Blog do Desemprego Zero

Governo não apresentará proposta de nova CPMF, diz Múcio

Posted by katiambalves em 19 maio, 2008

“O governo não apresentará ao Congresso proposta de criação de um novo imposto nos moldes da extinta Contribuição Provisória sobre Movimentação Financeira (CPMF) para arrecadar recursos a serem destinados ao setor de saúde”.

Por Katia Alves

Publicado originalmente no Estadão

Por Leonencio Nossa

Para ministro, ‘quem vai dar essa idéia é o Congresso’, mas nega responsabilidade à base para articulação

O presidente Luiz Inácio Lula da Silva e os ministros da Coordenação Política, reunidos nesta segunda-feira, 19, no Palácio do Planalto, decidiram que o governo não apresentará ao Congresso proposta de criação de um novo imposto nos moldes da extinta Contribuição Provisória sobre Movimentação Financeira (CPMF) para arrecadar recursos a serem destinados ao setor de saúde. A informação sobre o resultado da reunião foi divulgada pelo ministro de Relações Institucionais, José Múcio Monteiro, responsável pela articulação política do governo. “Quem vai dar a idéia é o Congresso”, acrescentou. O ministro deu a entender que o Palácio do Planalto não transferirá aos parlamentares da base aliada a tarefa de se articularem para a criação de um eventual novo imposto.

E completou: “O governo espera que, da mesma forma que a Casa (o Congresso) aprova uma nova despesa (com a Emenda 29), que será agora apreciada pela Câmara, proponha e encontre uma nova forma de receita”, disse Múcio.

O ministro confirmou que a idéia de criação de um novo imposto “foi discutida” na reunião da Coordenação Política e revelou que, de acordo com a decisão, uma nova contribuição “não será criada”. A arrecadação de uma contribuição semelhante à CPMF, agora com alíquota de 0,08%, seria a fonte de recursos que seriam destinados à saúde com a aprovação da proposta de regulamentação da Emenda 29, aprovada pelo Senado e em tramitação na Câmara. Múcio lembrou que, com a aprovação final da emenda, o total de verbas destinadas à saúde seria, em quatro anos, de R$ 23 bilhões.

“Os aliados tentaram, da última vez, e não conseguiram”, disse, referindo-se ao fato de a base parlamentar do governo não ter conseguido renovar a vigência da CPMF, em votação realizada no final do ano passado. “Não vamos travar uma queda-de-braço com o Congresso.” O ministro deu a entender, porém, que o governo não impedirá os aliados de fazerem nova tentativa: “Desde que não seja em nome do governo”, disse.

A proposta do governo de recriar a CPMF é vista pela oposição como ameaça e uma tentativa de evitar a votação, na Câmara dos Deputados, da emenda 29, projeto de lei que eleva os gastos federais no setor de saúde e que deve entrar em pauta ainda este mês. A possibilidade de criação de um novo tributo sobre a movimentação financeira para compensar esse aumento de gastos serviria de argumento para evitar a votação do projeto na Câmara.

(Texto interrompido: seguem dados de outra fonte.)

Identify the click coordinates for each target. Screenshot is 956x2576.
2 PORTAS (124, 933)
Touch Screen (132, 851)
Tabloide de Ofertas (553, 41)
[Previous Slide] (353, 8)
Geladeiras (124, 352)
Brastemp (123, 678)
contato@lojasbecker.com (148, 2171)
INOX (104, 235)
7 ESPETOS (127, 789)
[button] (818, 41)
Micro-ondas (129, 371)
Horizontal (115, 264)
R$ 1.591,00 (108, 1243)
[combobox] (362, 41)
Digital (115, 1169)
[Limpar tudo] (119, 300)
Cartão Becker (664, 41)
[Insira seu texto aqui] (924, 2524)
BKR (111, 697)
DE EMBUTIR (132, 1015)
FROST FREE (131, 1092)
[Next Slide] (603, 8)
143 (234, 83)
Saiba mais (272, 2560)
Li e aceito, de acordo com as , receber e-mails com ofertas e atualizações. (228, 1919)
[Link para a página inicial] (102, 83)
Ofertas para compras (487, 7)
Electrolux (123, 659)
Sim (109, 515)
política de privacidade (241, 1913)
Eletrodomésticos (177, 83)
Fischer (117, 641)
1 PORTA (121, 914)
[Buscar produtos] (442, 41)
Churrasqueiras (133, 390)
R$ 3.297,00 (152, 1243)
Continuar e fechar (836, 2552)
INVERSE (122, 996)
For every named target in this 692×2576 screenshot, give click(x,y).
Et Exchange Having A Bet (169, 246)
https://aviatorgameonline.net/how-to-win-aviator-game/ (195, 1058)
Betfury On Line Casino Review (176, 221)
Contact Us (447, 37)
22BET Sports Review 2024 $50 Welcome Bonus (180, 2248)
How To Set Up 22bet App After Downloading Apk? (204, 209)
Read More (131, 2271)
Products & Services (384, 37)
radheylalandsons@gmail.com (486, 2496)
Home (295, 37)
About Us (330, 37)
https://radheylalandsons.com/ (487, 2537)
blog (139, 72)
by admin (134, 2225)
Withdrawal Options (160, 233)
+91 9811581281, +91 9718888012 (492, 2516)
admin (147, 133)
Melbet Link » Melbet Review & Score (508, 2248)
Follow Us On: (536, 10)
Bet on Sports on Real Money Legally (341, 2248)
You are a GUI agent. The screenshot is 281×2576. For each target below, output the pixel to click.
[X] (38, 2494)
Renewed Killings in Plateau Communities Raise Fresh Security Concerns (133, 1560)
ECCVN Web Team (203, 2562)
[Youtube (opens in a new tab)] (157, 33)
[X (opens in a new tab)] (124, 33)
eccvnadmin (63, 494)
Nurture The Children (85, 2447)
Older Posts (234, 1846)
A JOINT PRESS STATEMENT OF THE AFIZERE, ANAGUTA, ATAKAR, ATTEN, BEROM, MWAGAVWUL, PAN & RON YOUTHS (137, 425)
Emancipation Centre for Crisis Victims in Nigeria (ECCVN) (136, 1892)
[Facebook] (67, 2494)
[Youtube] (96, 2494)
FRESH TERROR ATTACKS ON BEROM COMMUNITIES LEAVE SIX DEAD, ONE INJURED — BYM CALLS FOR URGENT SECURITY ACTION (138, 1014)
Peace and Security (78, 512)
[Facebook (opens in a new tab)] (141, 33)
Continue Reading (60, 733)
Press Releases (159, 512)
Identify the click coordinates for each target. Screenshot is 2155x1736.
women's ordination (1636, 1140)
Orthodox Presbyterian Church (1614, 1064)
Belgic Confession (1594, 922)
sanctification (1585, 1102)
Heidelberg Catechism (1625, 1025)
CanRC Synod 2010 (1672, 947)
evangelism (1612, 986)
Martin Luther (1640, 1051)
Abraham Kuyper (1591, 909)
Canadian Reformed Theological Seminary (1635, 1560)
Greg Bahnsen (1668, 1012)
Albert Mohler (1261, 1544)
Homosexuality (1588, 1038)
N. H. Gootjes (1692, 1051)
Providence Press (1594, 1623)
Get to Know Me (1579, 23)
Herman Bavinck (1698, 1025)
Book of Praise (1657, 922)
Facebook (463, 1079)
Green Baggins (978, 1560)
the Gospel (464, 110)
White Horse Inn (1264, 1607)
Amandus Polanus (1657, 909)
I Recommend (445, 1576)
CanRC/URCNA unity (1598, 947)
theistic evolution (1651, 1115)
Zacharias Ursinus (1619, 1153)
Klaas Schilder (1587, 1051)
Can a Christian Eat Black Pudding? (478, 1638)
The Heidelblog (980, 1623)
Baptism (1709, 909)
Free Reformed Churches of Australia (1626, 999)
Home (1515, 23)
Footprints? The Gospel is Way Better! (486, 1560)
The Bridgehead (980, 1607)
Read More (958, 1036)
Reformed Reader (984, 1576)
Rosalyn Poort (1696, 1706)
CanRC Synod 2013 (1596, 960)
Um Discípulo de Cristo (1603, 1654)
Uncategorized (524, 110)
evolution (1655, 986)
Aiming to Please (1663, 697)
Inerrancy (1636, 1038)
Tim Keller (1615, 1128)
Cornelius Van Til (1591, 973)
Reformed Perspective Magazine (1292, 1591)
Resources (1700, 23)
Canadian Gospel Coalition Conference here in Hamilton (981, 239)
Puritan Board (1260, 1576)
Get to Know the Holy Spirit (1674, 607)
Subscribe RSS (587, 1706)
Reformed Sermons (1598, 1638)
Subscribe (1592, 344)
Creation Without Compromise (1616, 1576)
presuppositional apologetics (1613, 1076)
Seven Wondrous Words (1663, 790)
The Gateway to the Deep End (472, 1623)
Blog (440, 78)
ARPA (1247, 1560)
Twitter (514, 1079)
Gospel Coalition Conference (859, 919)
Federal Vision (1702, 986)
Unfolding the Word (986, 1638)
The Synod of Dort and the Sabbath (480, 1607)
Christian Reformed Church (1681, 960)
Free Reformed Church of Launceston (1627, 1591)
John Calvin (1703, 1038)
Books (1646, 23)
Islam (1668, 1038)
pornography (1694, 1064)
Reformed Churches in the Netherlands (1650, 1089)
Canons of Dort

Múcio acrescentou que a decisão foi adotada “em função” da lição que o governo aprendeu com a votação no Senado em que foi extinta, no final do ano passado, a Contribuição Provisória sobre Movimentação Financeira (CPMF). “Ninguém esqueceu aquilo. Foi pedagógico. Em função do que aprendemos, o governo tomou essa decisão”, afirmou Múcio, referindo-se ao fato de que, após a votação em que a Câmara aprovara a renovação da CPMF, o governo esperava que o mesmo ocorreria no Senado e não se preparou para a ofensiva dos senadores oposicionistas.

A uma pergunta sobre a possibilidade de veto do presidente Lula à Emenda 29, que destina novos recursos à saúde e será votada pela Câmara, Múcio respondeu: “Se você perguntar qual a solução, hoje (sem fontes de recursos), sim. Mas não posso responder, pois pode parecer uma forma de ameaça, e não é isso. O que não podemos é arcar com as despesas da Emenda 29 sem que haja uma fonte de receita. Os deputados são soberanos e vão apresentar uma fonte (de recursos para a Emenda 29), já que o governo, oficialmente, diz que não tem esses recursos.”

Múcio informou ainda que, durante a reunião da Coordenação Política, os ministros Guido Mantega (Fazenda) e Dilma Rousseff (Casa Civil) conversaram demoradamente sobre a preocupação do governo com o avanço da inflação. “A equipe econômica está aí exatamente para usar todo o possível para que essa fase de crescimento que o Brasil está passando não seja interrompida”, disse o ministro de Relações Institucionais, sem relatar mais detalhes da conversa.